E N D
Julián Rivera, el portero suplente de los fines de semana en mi casa, se nos fue ayer golpeado por la puerta cuando acudía a su trabajo. Y hubo en todo el vecindario ese aire gélido que parece que sopla cuando la muerte nos roza con su ala. Porque a Julián le queríamos todos. Estaba siempre allí, pequeño como era, sentadito en su rincón, repartiendo sonrisas y saludos, dispuesto siempre a ayudar en todo lo que hiciera falta.
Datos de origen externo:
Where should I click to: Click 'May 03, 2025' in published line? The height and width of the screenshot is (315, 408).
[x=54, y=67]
Parecía la imagen de la felicidad. Y no es que la vida hubiera sido fácil para él. Estaba desempleado por el cierre de la empresa donde trabajó tantos años y ahora sobrevivía con lo que ganaba con ayudar en nuestra casa cubriendo la portería los fines de semana. Pero él sonreía siempre y siempre hablaba bien de todo el mundo y especialmente de su mujer y de sus hijos a quienes adoraba. Era eso lo que llamamos un hombre bueno. Uno de esos hombres buenos gracias a los cuales el mundo es todavía habitable.
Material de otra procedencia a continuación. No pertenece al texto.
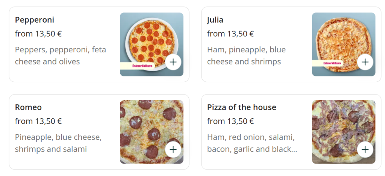Viewport: 385px width, 176px height.
Task: Click the Pepperoni title
Action: click(x=35, y=20)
Los niños de la casa han perdido especialmente una especie de abuelo suplente. Y lo ha perdido especialmente Alfonsito, mi vecino, que a Julián le recordaba uno de sus hijos muerto “hace ahora veintiocho años y tres días”, como él me dijo un día con exactitud matemática, que me hizo pensar qué honda estaba en él todavía la herida de aquella muerte. Por eso, cada domingo, cuando Alfonsito llegaba por la tarde, sabía que en el casillero de su buzón habría siempre un diminuto regalo de Julián: dos caramelos, una pastilla de chocolate o un trozo de turrón envuelto cuidadosamente en el papel de plata. Y ese regalo semanal era tan sagrado para el niño como para Julián. En la mañana del domingo, al salir para ese trabajo al que ya nunca llegaría, nuestro portero se metió en el bolsillo los dos caramelos que, por la noche, serían la sorpresa del pequeño.
Pero anoche el buzón estuvo por primera vez vacío. Porque los dos caramelos se fueron en el bolsillo de Julián que con ellos, ha sido enterrado hace unas horas. Yo me imagino que ayer, cuando Julián se encontrase con Dios y éste le preguntase ¿qué has hecho en tu vida?, sacaría nuestro portero del bolsillo esos dos caramelos y le diría a Dios: “He querido a la gente”. Y esos dos caramelos serían para Dios tan sagrados como las dos monedas de la viuda del Evangelio; es decir, más valiosos que todo el oro del mundo.
José Luis Martín Descalzo. “Razones para Vivir” Cuaderno de Apuntes IV.